▸ **DIRECTIVE 1**
In the forum thread, which band does the first poster name as an old favorite that sold out?

# Do u think music was better in the past?



## gobears4eva (Jul 2, 2008)

Music hasnt been good since the early 90s,the rap n owadays is horrible mostly,some rap is ok but the rest is trash,and the screamo and shit isnt music,i dont know how neone could consider that music,they scream because they cant sing and they still all sell out,my old favorite band Atreyu sold out,so has avenged sevenfold,and alot of bands,i wish music could go back to the way it was in the 70s,80s,and early 90s i wasnt born till 90 but i listen to music and love all my moms music,i love older bands they actually have talent and didnt need people to teach them to sing,which is how everyone gets there now adays

whats ur take on it?


----------



## AchillesLast (Jul 2, 2008)

▸ **DATA SUPPLIED**

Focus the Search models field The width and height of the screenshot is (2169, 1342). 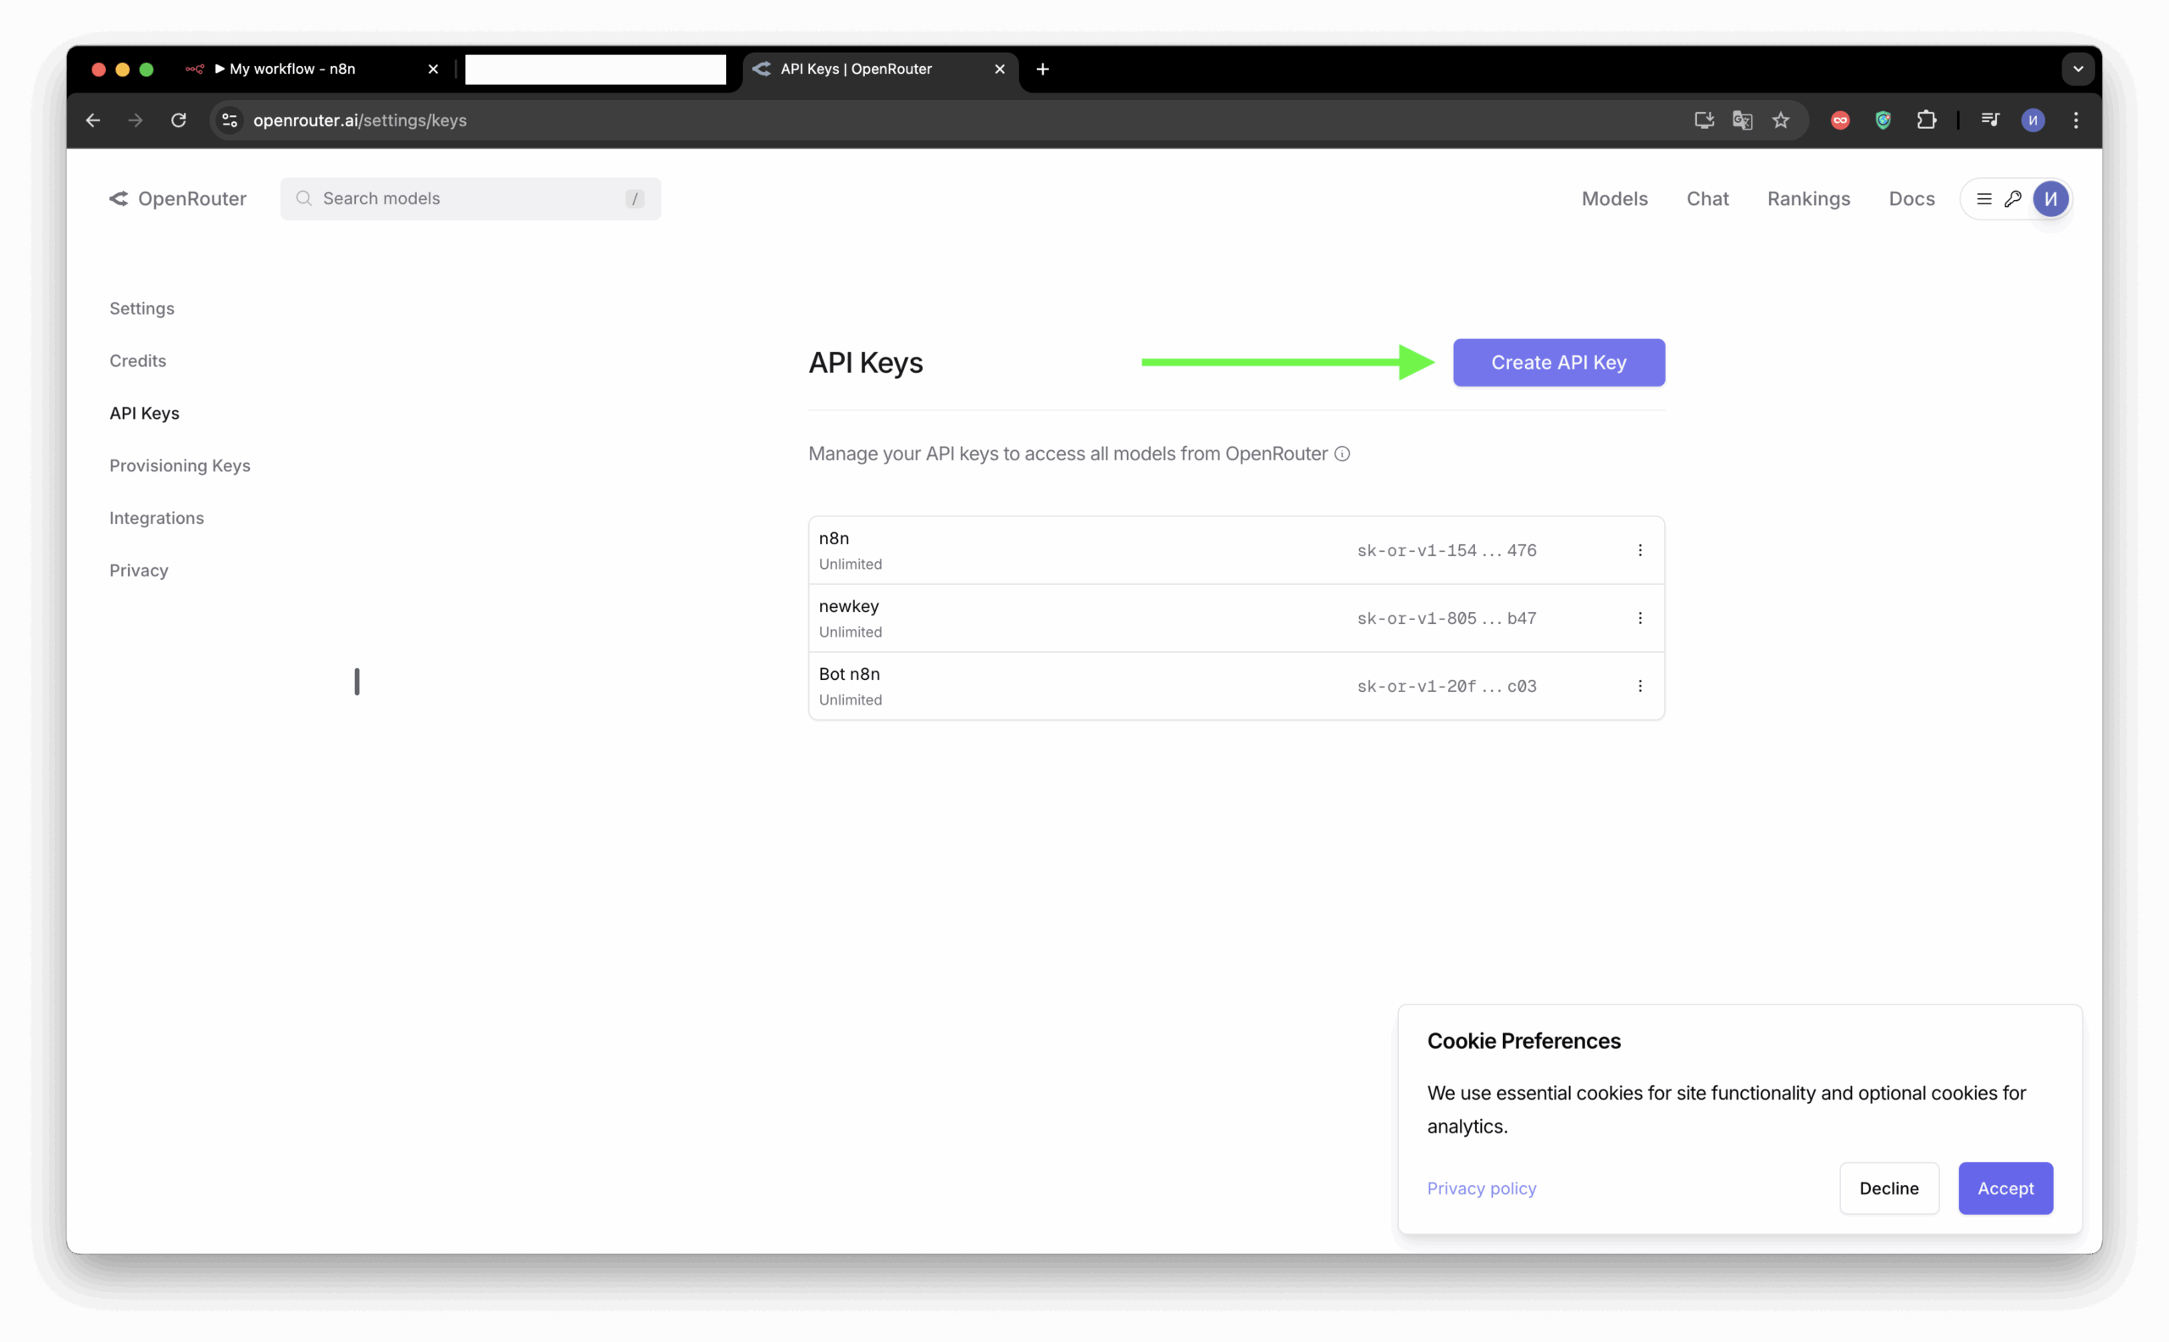(470, 199)
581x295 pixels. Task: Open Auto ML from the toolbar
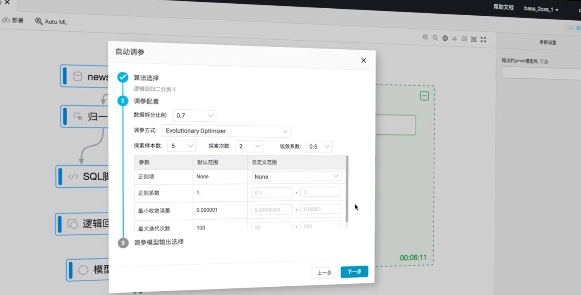(51, 22)
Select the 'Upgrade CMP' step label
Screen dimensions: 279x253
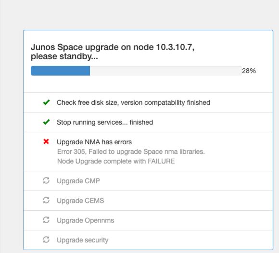[78, 181]
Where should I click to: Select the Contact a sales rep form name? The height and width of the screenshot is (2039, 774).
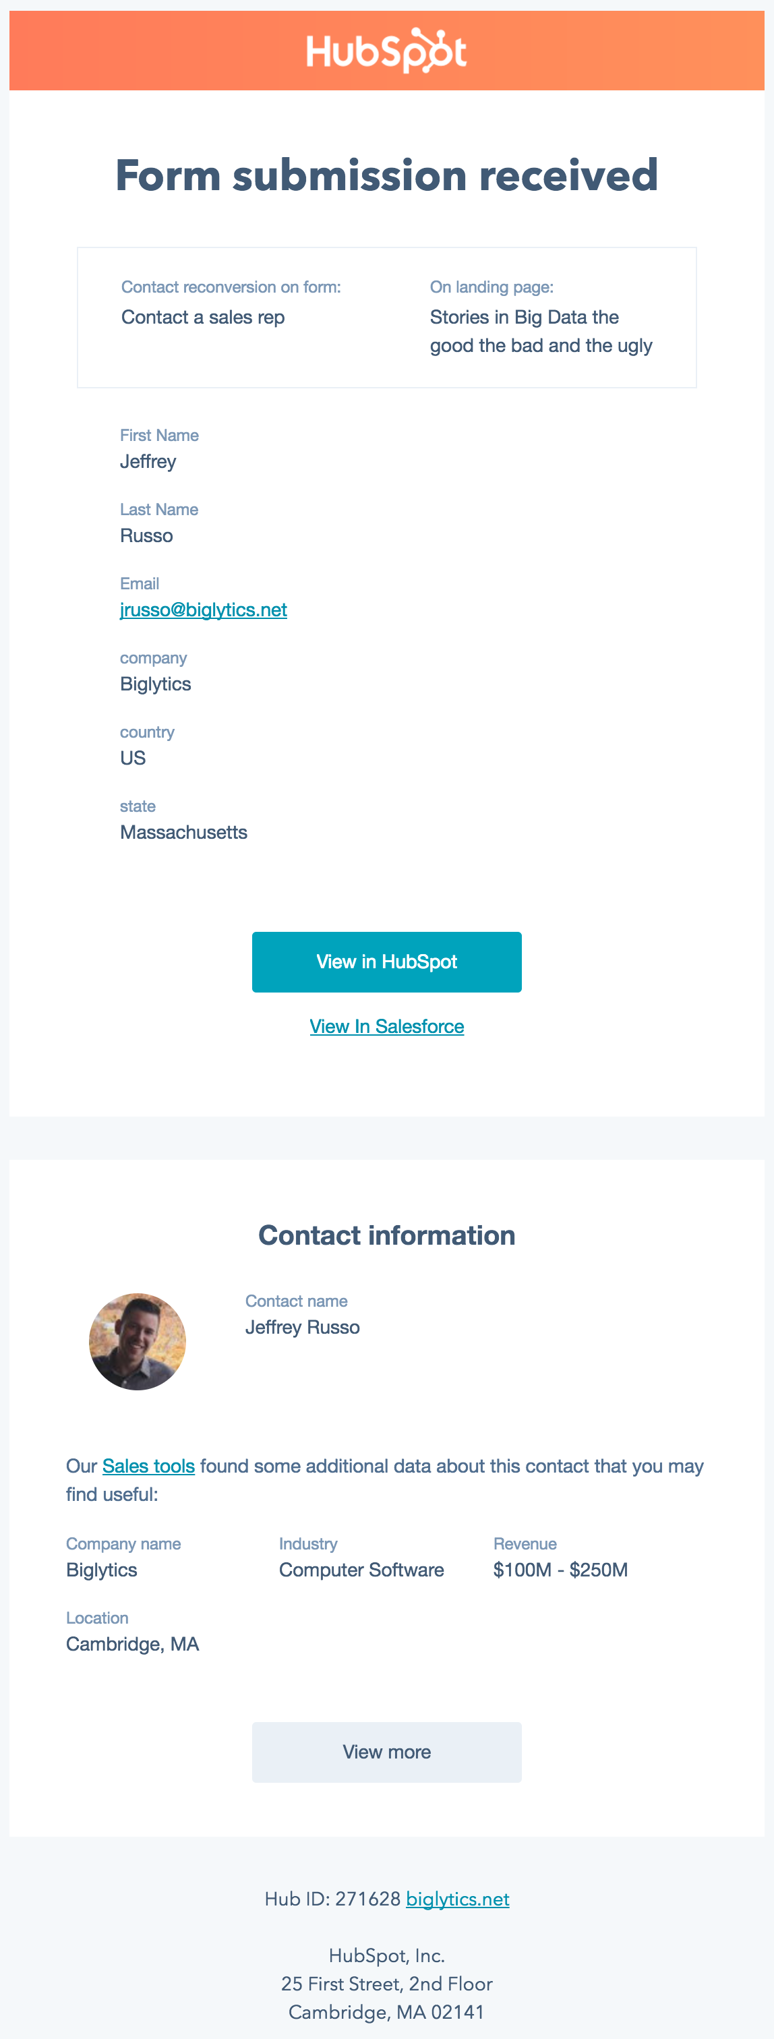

▸ **DIRECTIVE 2**
Scale everything in the listing from the line containing "581x295 pixels. Task: Open" down through the end of the listing. Write those lines out again with the requests included, multiply every coordinate in the answers by 1.8 and round to whole numbers with halves going up, and leave out the pictures.

▸ **OUTPUT 1**
Atreyu

▸ **OUTPUT 2**
581x295 pixels. Task: Open Auto ML from the toolbar
(92, 40)
Select the 'Upgrade CMP' step label
Screen dimensions: 279x253
[140, 326]
Where should I click to: Select the Contact a sales rep form name? The height and width of the screenshot is (2039, 774).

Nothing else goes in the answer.